▶ [PROBLEM DESCRIPTION] Rewrite each line of the material below with every "screenshot" swapped for "screen capture", changing nothing else. Omit the pictures.
[Begin]
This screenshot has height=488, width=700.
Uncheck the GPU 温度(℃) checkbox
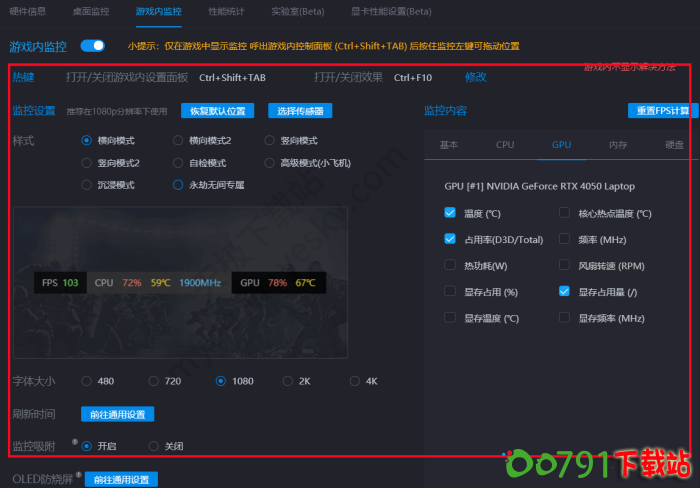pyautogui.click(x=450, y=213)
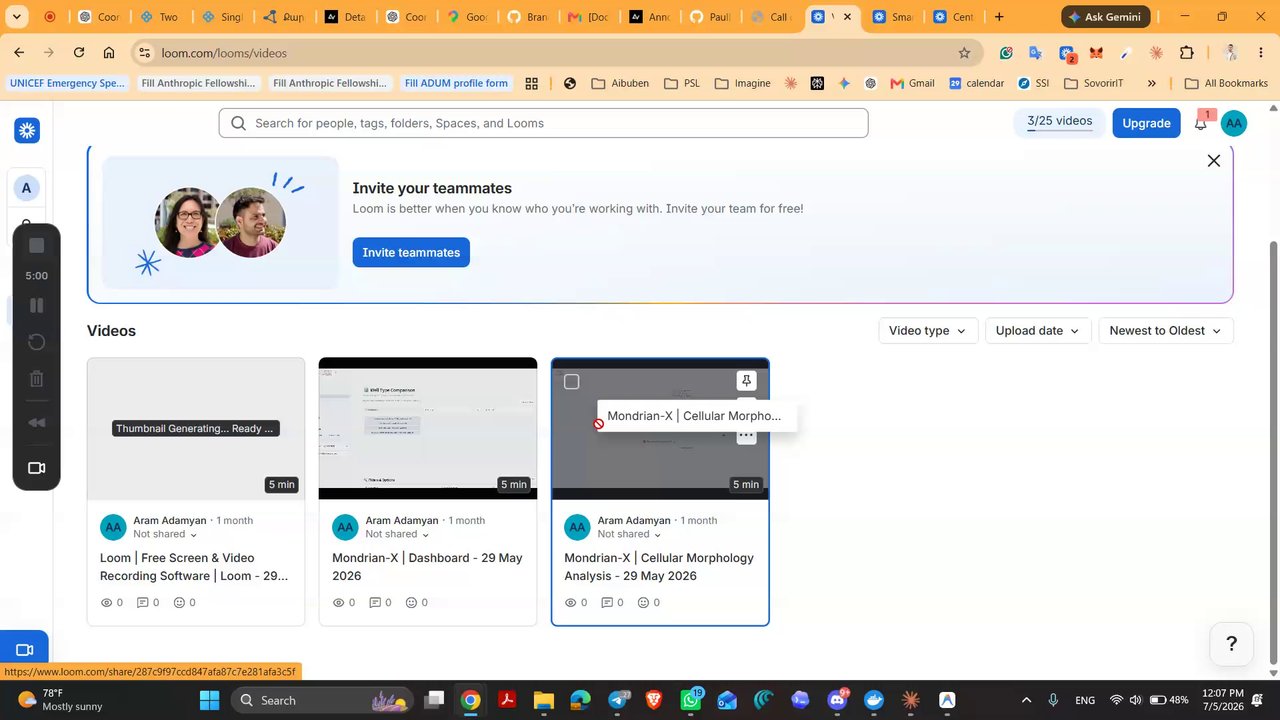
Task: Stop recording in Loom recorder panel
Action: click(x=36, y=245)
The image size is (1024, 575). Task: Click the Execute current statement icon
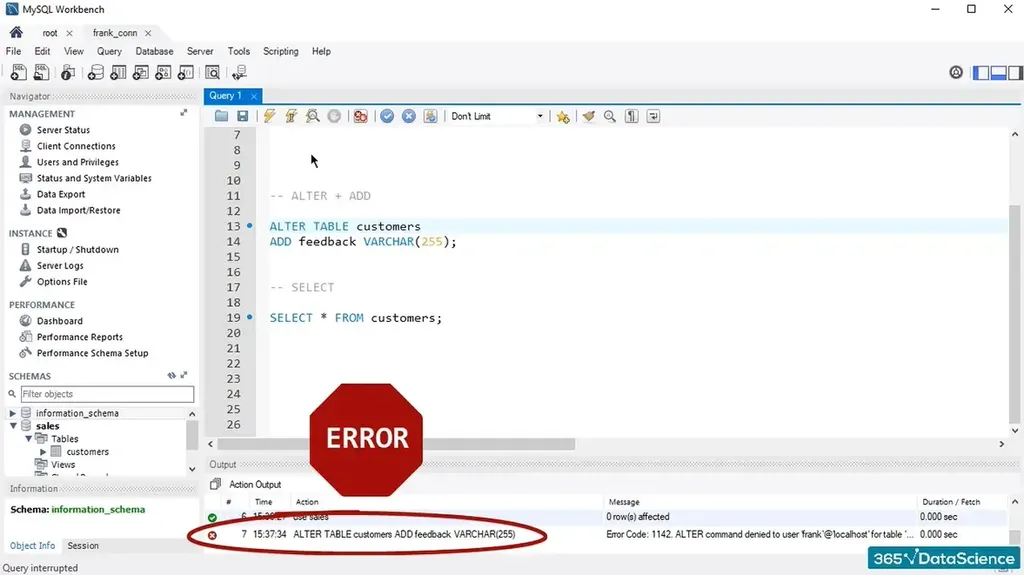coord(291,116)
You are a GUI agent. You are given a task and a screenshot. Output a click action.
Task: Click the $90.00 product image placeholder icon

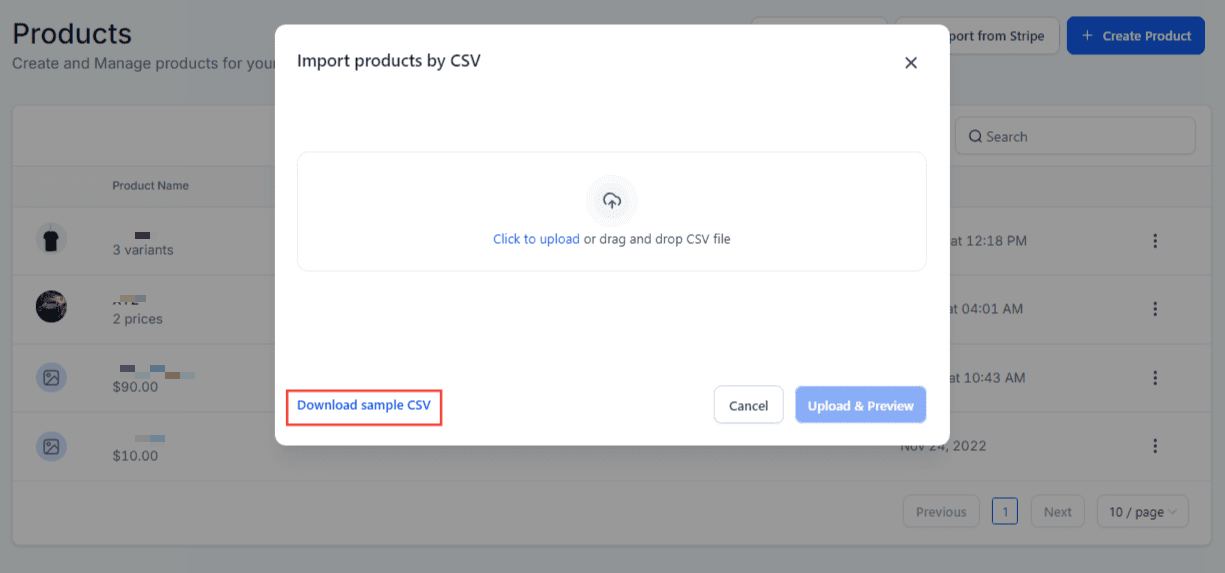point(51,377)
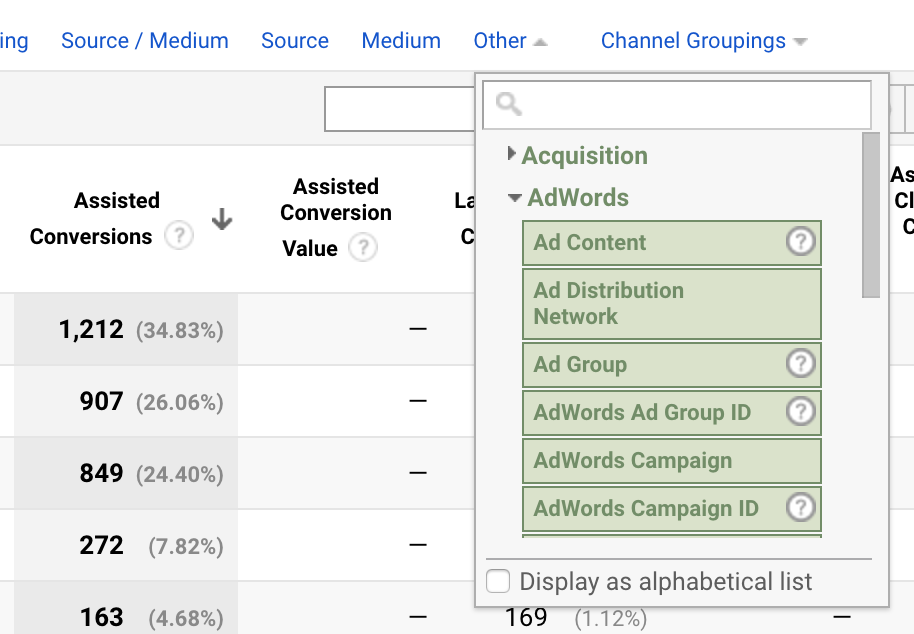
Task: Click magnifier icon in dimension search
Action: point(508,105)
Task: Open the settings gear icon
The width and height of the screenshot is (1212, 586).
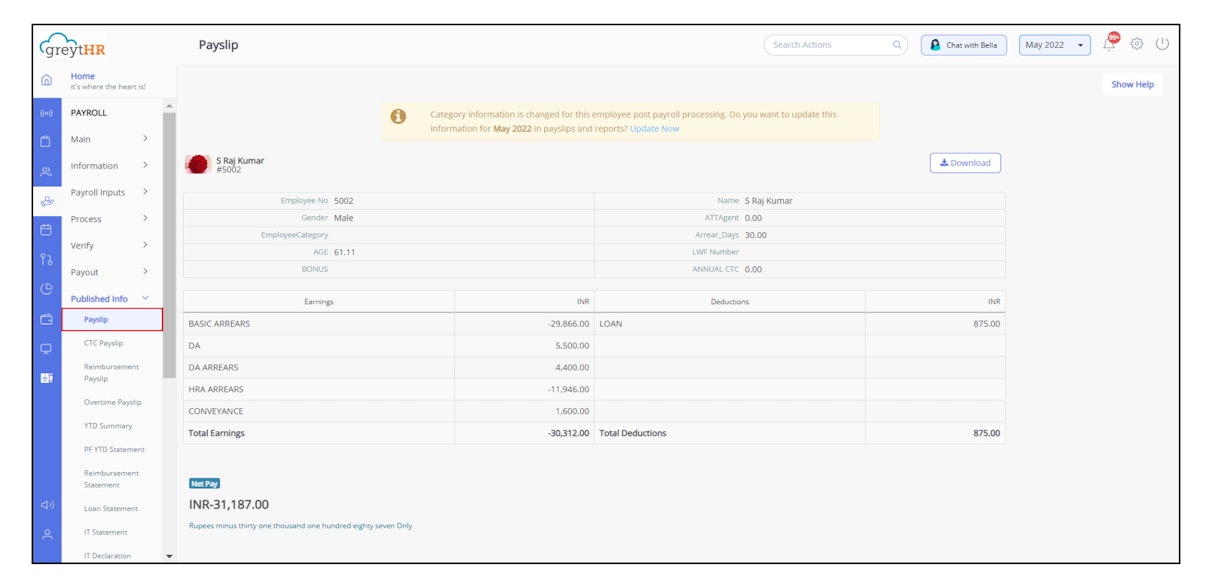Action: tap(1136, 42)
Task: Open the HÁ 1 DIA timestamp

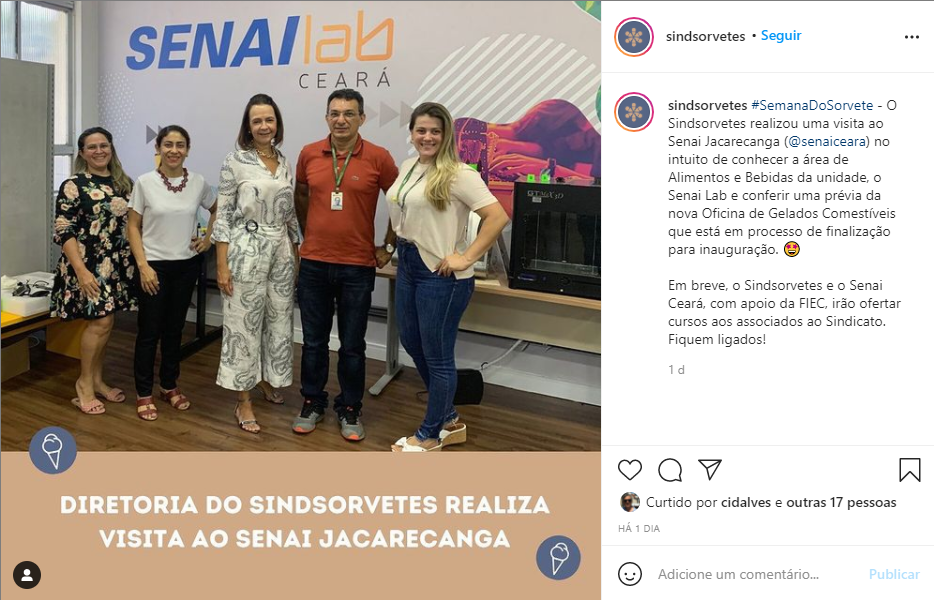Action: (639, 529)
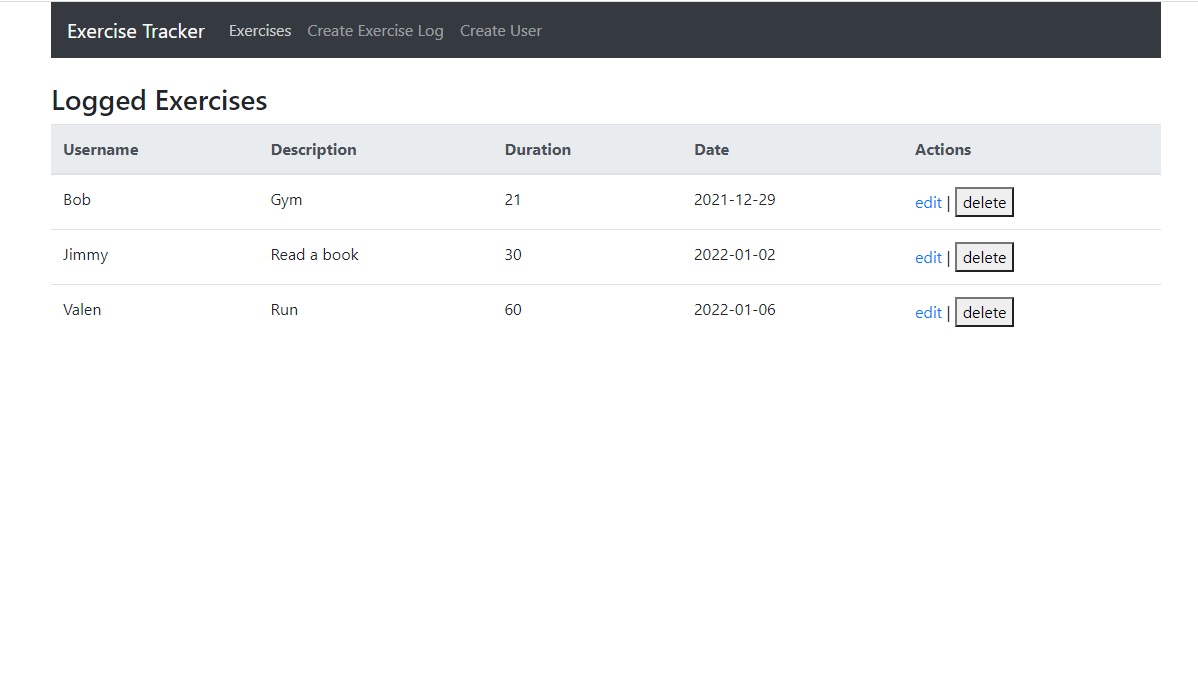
[End]
▶ [FULL SOLUTION]
This screen capture has height=488, width=700.
Uncheck the GPU 温度(℃) checkbox
pyautogui.click(x=450, y=213)
Task: Stop recording in Loom recorder panel
Action: click(x=36, y=245)
The image size is (1024, 575). Task: Click the Execute current statement icon
coord(291,116)
You are a GUI agent. You are given a task and a screen capture. Output a click action.
Task: Click the $90.00 product image placeholder icon

point(51,377)
Task: Click magnifier icon in dimension search
Action: point(508,105)
Task: Open the settings gear icon
The width and height of the screen capture is (1212, 586).
Action: tap(1136, 42)
Task: Open the HÁ 1 DIA timestamp

Action: (639, 529)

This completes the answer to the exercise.